Exercise:
In the records below, repeat word for word only the lines starting at the one that contains "Screen dimensions: 921x521" and ending at the one that contains "This screenshot has width=333, height=207.", pictures excluded.

Dataset entries:
● ● ● ●
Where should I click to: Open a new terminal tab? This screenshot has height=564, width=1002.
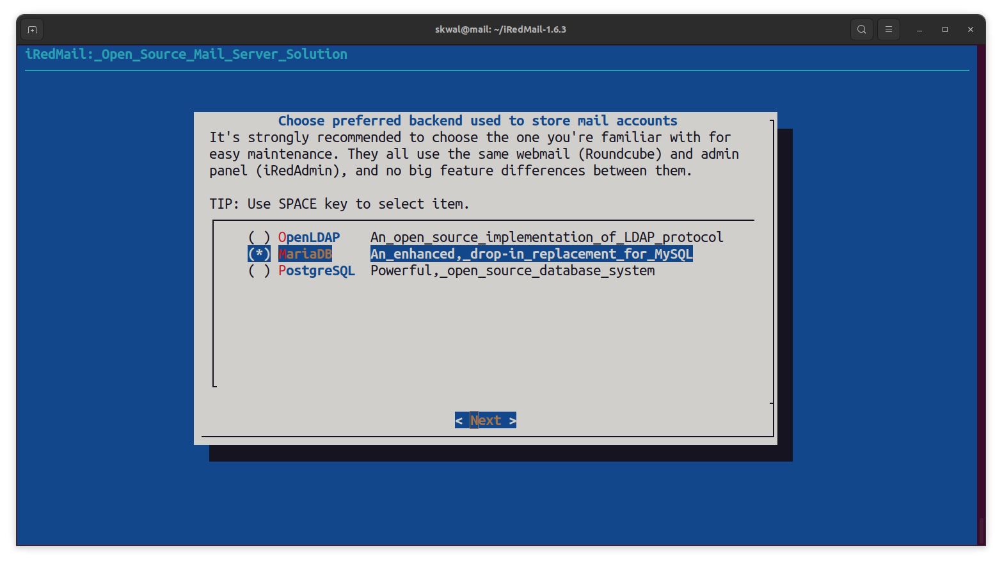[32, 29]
● ● ● ●
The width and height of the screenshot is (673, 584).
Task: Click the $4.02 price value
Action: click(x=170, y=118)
● ● ● ●
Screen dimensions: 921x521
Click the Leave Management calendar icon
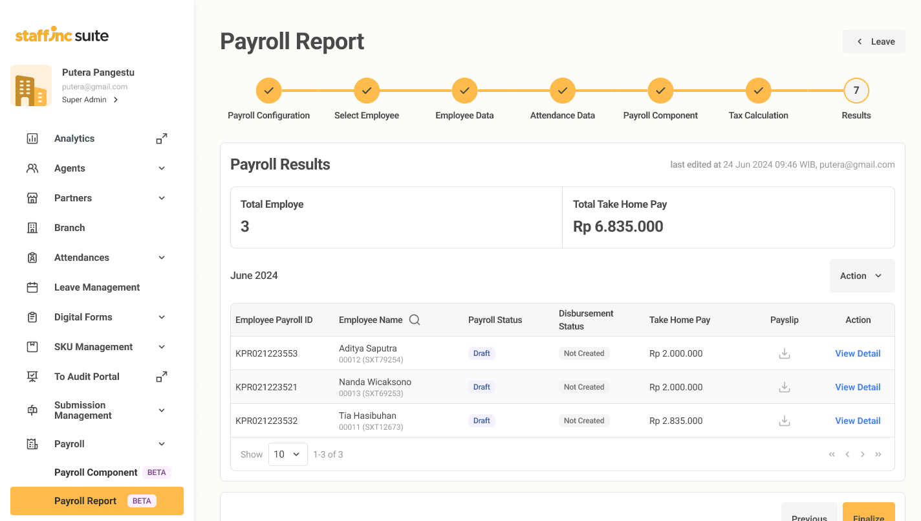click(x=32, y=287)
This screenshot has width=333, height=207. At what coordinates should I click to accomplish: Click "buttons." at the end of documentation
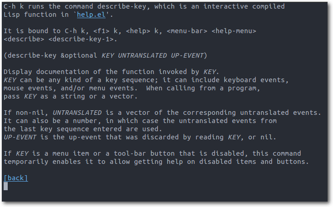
● ● ● ●
Output:
Screen dimensions: 921x521
Click the Leave Management calendar icon
click(x=32, y=287)
This screenshot has width=333, height=207. At what coordinates should I click to accomplish: Click "buttons." at the end of documentation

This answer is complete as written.